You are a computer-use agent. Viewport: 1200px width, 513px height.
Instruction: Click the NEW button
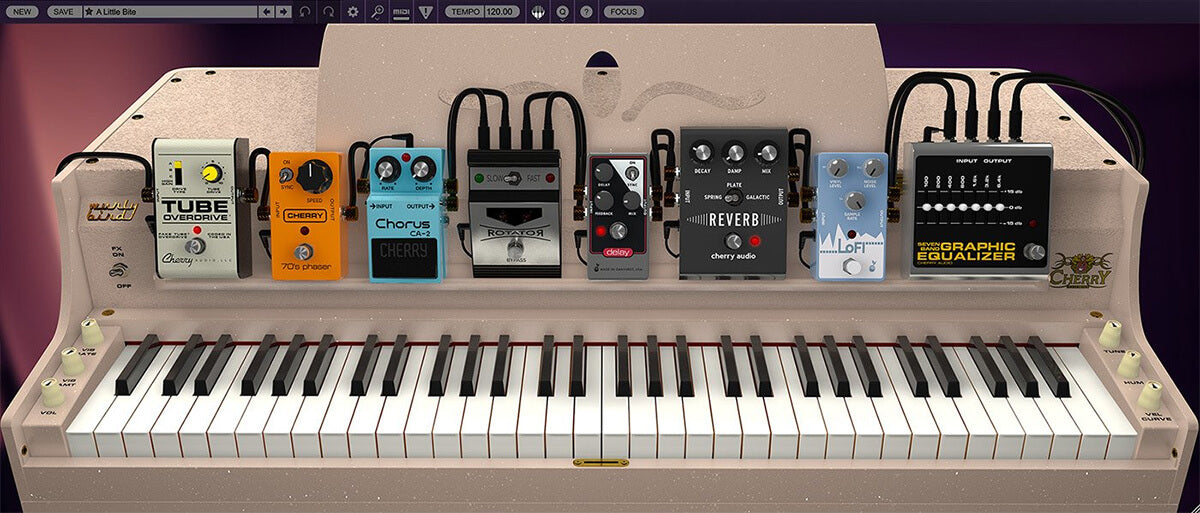point(23,12)
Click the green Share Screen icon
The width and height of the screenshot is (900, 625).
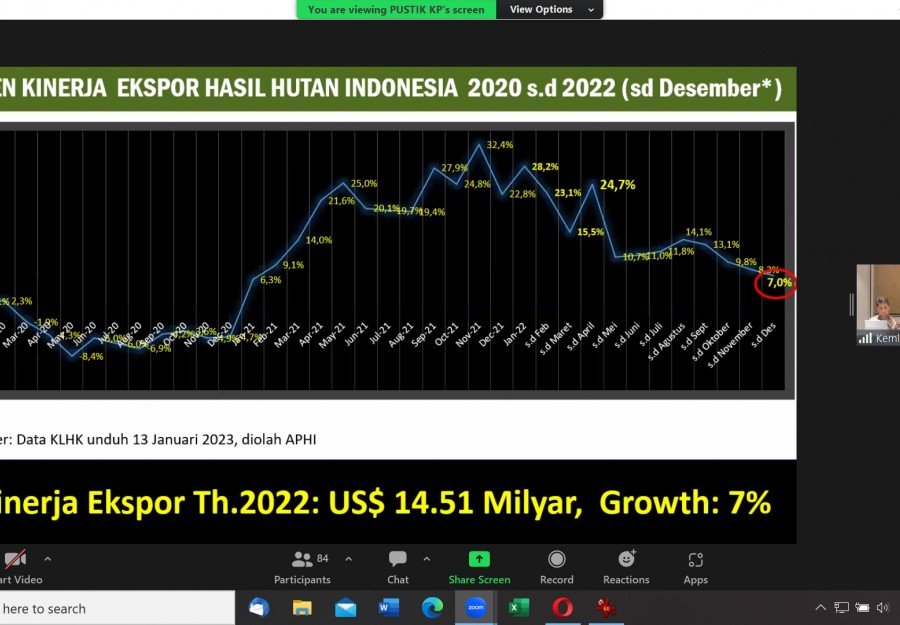(x=479, y=559)
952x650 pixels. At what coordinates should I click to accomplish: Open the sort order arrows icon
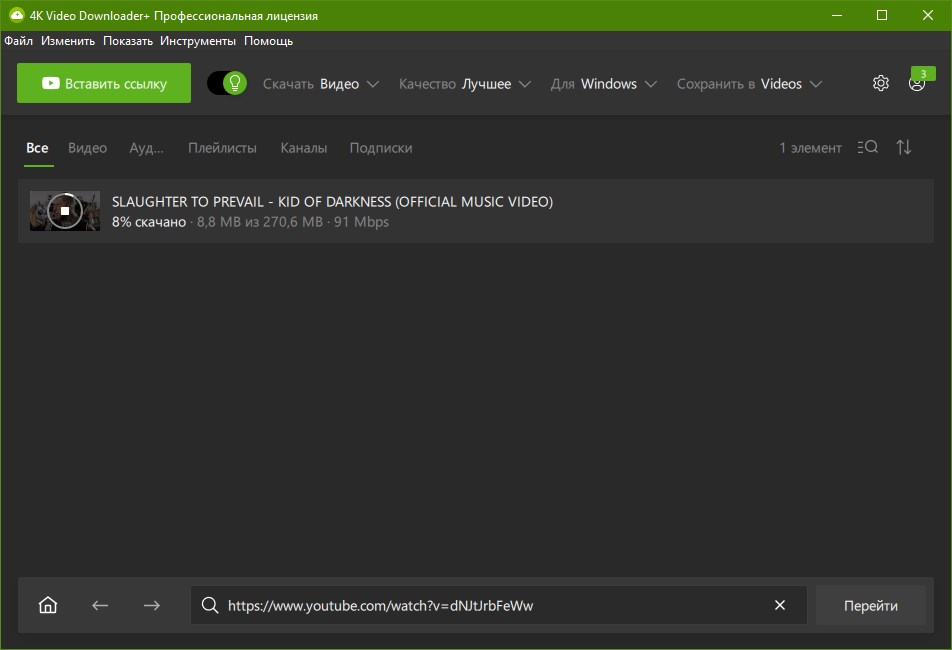point(903,147)
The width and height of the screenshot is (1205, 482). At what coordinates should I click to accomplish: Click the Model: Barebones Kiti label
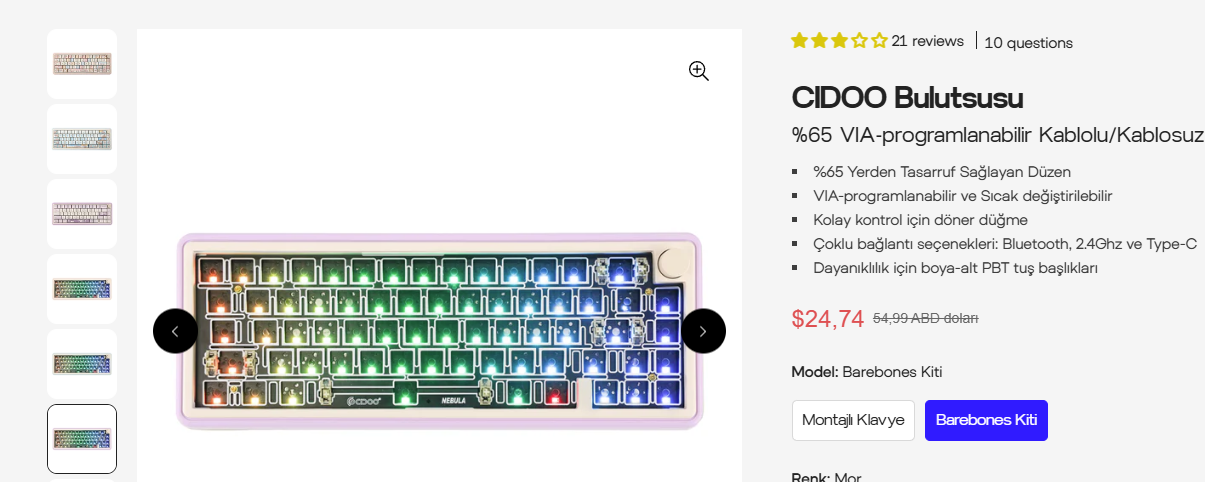point(866,372)
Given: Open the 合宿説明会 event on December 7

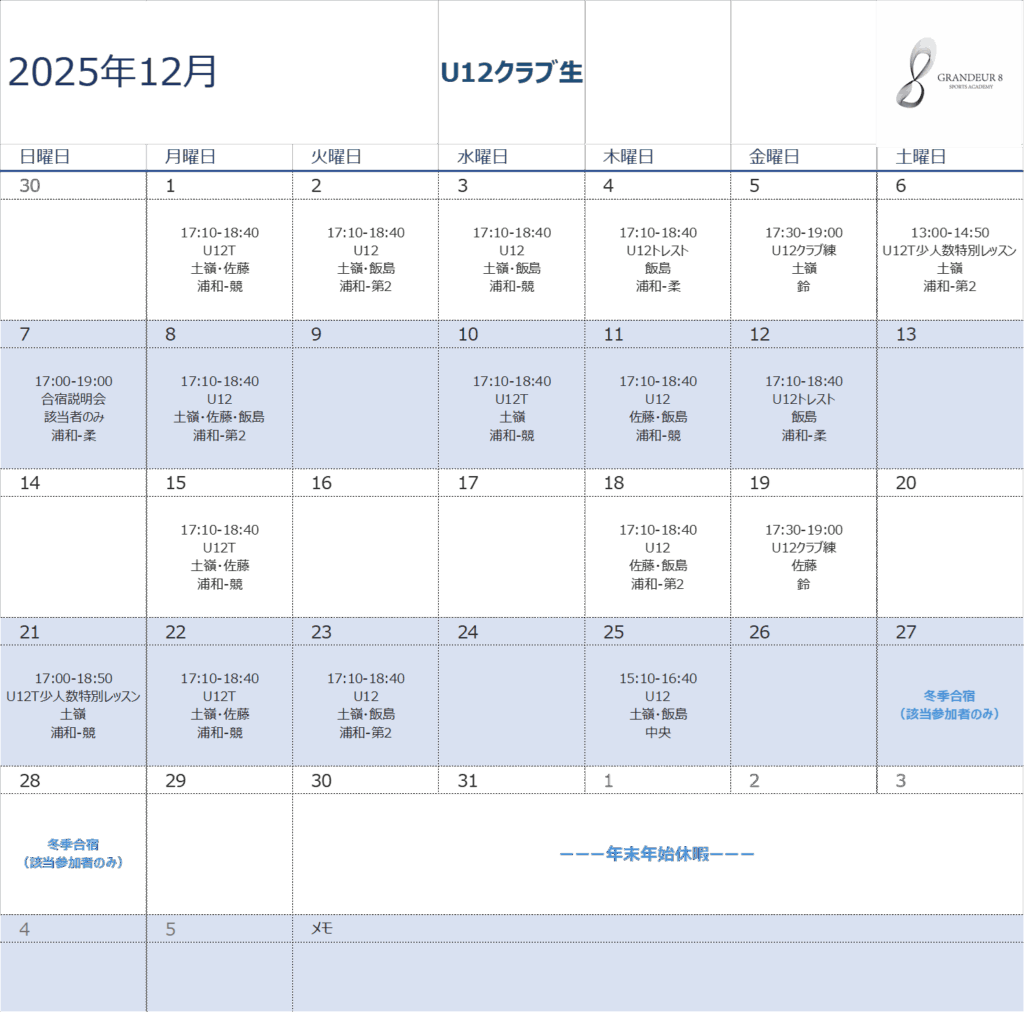Looking at the screenshot, I should point(73,408).
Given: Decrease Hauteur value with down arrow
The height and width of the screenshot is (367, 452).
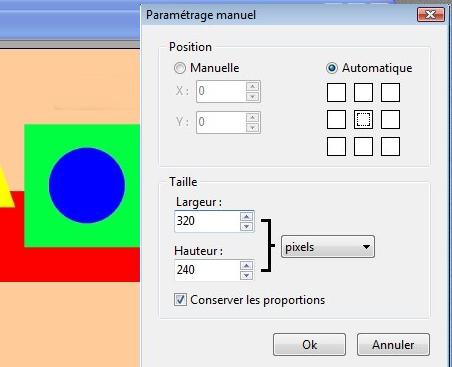Looking at the screenshot, I should 246,275.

_ _ _ _ _ _ _

■ To be done: Can you convert the stretch of the records from the line containing "Click the green Share Screen icon" through the end into a JSON list of strings, one per line, with blank lines dropped? Leave the pictures out of the list.

■ Output for this task:
[
  "Click the green Share Screen icon",
  "The width and height of the screenshot is (900, 625).",
  "(x=479, y=559)",
  "952x650 pixels. At what coordinates should I click to accomplish: Open the sort order arrows icon",
  "point(903,147)",
  "The width and height of the screenshot is (1205, 482). At what coordinates should I click to accomplish: Click the Model: Barebones Kiti label",
  "point(866,372)",
  "Given: Open the 合宿説明会 event on December 7",
  "Looking at the screenshot, I should point(73,408).",
  "Given: Decrease Hauteur value with down arrow",
  "The height and width of the screenshot is (367, 452).",
  "Looking at the screenshot, I should 246,275."
]